If you have multiple cards in your wallet, then ask yourself the following questions:

a. Do you have credit cards that you do not (really) need or use?

b. Is the credit limit on these cards largely unused?

c. Are you at all worried about what features in your credit report?

If the answer to any of the above questions is “yes”, here are the 10 steps to take to protect your credit rating:

1 Calculate your DBR. If you need help doing this, speak to an expert.

2 Figure out which of your cards are not essential. Anything that is not mission-critical, set it aside for step 4.

3 Visit Al Etihad Credit Bureau and pull your credit report. You will need your original Emirates ID, copies of old passports and Dh110. Check your report and ensure your debt commitments are being accurately reflected.

4 For each credit card that you are closing, personally visit each bank. Sit with a staff member and explain what you are doing, and why. Take your chequebook or cash for any miscellaneous charges that may have accrued on the card without your knowledge. Get a formal acknowledgement that you have closed the card on that particular day.

5 Apply for a "no liability letter". Most banks will ask you to wait six to eight weeks before they issue this – the main reason that proactive management of your credit is so important. Follow up and get that letter issued. It is your right and far more important than you perhaps are aware of, as you will see in step 7 below.

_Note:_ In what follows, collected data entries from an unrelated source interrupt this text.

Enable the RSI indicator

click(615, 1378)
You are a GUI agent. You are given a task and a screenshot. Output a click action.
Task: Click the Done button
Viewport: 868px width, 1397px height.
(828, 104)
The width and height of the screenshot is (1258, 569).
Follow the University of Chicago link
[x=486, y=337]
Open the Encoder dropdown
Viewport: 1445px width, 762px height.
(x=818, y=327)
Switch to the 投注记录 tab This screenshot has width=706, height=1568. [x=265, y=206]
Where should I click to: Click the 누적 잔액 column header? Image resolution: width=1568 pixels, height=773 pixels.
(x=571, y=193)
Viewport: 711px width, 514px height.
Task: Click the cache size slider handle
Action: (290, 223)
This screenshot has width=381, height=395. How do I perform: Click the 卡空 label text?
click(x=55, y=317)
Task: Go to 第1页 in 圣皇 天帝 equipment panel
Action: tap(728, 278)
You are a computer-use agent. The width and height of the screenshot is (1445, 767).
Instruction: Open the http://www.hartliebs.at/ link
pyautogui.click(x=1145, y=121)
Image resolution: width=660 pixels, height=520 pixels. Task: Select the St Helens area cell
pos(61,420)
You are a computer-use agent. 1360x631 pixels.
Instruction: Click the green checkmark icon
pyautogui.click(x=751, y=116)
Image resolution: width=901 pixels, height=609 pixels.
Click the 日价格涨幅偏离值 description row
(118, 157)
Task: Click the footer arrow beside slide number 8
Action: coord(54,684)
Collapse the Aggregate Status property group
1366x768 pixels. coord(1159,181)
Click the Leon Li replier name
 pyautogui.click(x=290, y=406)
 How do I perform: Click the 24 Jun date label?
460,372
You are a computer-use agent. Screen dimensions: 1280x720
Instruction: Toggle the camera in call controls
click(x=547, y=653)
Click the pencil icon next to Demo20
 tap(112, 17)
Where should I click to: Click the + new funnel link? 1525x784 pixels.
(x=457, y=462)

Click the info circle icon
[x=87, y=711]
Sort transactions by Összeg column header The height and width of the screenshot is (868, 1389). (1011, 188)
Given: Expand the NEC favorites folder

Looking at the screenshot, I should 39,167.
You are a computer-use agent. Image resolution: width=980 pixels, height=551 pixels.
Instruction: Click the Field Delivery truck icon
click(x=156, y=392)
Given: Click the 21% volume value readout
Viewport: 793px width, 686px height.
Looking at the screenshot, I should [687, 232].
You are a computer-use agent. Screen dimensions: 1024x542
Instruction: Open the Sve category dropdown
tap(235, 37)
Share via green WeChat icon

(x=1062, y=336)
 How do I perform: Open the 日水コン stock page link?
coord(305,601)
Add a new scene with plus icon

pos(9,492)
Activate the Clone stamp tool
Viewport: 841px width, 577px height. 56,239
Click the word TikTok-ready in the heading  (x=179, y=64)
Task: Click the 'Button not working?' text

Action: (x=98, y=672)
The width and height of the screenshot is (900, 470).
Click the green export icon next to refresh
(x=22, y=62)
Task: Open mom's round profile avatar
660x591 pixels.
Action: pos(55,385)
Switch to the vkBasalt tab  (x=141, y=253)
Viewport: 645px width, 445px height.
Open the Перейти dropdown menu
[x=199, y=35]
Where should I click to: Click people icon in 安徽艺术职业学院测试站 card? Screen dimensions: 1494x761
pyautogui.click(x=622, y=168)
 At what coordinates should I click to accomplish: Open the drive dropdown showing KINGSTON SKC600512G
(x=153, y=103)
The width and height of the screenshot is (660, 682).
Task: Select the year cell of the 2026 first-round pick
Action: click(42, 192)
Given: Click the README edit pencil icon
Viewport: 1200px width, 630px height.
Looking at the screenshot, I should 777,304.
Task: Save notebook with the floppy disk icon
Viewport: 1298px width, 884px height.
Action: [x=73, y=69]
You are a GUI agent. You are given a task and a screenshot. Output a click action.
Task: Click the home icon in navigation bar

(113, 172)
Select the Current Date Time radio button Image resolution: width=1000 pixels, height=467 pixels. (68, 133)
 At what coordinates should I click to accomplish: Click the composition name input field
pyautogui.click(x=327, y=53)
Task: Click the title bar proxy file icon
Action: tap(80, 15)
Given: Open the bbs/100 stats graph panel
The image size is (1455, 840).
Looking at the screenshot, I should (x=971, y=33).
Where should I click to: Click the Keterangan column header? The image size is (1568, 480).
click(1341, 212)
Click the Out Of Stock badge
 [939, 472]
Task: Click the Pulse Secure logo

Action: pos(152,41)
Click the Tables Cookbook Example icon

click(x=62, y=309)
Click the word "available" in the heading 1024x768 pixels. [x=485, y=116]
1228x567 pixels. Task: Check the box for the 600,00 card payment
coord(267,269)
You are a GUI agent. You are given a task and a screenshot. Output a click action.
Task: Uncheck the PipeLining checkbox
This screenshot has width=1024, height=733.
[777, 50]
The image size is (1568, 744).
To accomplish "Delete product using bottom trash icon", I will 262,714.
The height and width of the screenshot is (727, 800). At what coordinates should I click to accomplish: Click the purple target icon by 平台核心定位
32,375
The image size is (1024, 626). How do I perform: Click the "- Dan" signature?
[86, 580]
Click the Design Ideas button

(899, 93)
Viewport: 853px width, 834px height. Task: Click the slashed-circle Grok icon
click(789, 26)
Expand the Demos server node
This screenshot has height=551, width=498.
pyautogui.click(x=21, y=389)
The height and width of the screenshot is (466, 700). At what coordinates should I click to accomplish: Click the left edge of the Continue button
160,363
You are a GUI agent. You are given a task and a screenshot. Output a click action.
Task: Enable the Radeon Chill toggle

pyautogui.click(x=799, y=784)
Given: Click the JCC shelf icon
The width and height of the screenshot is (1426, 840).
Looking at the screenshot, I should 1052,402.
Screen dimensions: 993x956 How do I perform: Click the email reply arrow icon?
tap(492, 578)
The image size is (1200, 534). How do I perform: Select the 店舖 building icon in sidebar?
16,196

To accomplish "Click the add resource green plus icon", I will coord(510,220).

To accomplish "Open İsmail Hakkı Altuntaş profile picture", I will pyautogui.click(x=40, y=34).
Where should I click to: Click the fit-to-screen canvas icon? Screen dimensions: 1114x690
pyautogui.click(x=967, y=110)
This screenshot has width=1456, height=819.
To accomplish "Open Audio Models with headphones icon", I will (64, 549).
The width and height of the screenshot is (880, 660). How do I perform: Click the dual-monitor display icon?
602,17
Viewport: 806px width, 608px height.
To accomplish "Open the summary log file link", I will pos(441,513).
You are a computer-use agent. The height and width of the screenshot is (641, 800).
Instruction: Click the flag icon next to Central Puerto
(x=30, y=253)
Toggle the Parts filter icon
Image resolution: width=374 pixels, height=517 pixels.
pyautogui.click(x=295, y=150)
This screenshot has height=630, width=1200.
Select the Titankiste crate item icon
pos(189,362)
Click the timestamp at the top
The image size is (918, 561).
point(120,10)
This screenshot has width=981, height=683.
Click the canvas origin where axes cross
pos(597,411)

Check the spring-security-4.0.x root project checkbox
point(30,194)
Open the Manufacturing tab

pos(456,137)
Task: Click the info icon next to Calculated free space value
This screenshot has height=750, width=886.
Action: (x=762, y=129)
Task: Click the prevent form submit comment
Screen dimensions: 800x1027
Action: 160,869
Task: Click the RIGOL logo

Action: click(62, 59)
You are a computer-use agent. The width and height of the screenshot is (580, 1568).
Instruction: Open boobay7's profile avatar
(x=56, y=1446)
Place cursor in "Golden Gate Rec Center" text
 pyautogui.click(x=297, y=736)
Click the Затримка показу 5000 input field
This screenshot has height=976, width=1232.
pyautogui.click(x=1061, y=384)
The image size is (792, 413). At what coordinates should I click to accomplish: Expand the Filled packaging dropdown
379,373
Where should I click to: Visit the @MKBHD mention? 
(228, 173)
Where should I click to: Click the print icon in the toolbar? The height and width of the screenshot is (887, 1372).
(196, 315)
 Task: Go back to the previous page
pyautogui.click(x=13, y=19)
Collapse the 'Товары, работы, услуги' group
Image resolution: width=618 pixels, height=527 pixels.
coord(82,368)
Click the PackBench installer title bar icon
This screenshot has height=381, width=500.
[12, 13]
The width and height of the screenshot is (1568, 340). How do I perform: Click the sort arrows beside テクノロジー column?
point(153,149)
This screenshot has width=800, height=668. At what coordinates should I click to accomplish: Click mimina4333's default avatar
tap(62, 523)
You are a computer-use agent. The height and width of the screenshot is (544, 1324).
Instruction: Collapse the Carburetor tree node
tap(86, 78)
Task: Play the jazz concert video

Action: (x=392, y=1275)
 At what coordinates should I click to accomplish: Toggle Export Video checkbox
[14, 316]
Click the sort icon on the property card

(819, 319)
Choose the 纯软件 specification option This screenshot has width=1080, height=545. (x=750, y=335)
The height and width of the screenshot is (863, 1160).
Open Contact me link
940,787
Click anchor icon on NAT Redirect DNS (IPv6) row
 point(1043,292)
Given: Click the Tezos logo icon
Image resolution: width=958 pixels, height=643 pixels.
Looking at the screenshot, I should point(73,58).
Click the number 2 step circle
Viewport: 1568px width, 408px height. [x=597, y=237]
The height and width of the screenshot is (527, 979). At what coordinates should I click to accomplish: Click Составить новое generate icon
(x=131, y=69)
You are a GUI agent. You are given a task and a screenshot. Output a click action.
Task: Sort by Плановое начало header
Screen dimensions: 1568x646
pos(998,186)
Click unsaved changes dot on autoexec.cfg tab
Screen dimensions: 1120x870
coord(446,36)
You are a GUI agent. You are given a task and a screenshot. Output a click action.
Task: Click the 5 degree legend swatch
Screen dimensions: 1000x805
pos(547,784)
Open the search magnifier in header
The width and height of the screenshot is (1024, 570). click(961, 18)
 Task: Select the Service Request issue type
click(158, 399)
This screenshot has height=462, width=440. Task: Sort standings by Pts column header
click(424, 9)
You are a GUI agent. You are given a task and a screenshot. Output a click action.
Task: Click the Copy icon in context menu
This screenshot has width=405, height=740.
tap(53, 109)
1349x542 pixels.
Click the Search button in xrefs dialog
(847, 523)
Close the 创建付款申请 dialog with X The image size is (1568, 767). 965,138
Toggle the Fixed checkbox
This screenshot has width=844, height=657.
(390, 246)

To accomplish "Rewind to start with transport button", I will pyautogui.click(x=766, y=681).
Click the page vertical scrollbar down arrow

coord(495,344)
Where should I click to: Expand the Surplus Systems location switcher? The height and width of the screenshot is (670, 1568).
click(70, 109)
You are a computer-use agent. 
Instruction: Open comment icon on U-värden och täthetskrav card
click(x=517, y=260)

6 Once the credit cards you wish to close are actually closed and you have the required letters confirming you have no liability with the concerned banks, visit the bureau again. Yes, you need to visit again, because for now the only way to check your credit report is in person. I can almost guarantee that at least one or more of the cards will still show as active in your report, meaning the bank has not updated your information with the bureau.

7 File a dispute with the bureau, using that precious no liability letter as proof you have indeed closed that card properly. Simply showing a monthly statement with a zero balance does not constitute evidence and will not be accepted by the bureau as sufficient to raise a dispute.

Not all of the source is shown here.